(Stored records)
|---|

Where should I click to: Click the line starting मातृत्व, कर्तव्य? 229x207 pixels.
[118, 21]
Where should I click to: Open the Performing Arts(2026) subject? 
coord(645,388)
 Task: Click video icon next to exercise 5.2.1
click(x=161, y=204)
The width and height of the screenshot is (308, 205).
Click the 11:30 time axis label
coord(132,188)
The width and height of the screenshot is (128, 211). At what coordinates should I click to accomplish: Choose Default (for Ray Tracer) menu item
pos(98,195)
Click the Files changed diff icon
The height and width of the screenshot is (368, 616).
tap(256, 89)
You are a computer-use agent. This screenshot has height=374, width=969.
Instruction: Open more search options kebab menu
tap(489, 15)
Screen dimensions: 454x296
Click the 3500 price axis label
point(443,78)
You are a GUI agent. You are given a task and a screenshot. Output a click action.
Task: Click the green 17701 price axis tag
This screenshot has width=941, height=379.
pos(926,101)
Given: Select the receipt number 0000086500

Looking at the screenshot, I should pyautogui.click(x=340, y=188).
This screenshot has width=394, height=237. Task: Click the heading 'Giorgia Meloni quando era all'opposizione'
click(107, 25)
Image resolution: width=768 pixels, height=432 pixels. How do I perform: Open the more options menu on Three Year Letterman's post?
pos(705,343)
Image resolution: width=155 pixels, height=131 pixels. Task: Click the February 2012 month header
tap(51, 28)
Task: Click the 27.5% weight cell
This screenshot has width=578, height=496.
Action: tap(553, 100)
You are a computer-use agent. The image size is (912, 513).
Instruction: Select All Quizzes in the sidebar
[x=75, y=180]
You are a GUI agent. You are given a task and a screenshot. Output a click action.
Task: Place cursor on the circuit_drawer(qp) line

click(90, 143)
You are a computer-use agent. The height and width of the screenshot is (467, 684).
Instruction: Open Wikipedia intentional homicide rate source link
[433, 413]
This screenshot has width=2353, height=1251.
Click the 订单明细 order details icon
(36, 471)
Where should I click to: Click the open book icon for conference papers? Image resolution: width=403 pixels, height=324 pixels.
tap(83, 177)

|---|

* The task *
Your response should be each line that includes the word "agent", copied from the records.

* Response area *
You are a computer-use agent. This screenshot has height=374, width=969.
You are a GUI agent. You are given a task and a screenshot. Output a click action.
You are a computer-use agent. The image size is (912, 513).
You are a GUI agent. You are given a task and a screenshot. Output a click action.
You are a computer-use agent. The height and width of the screenshot is (467, 684).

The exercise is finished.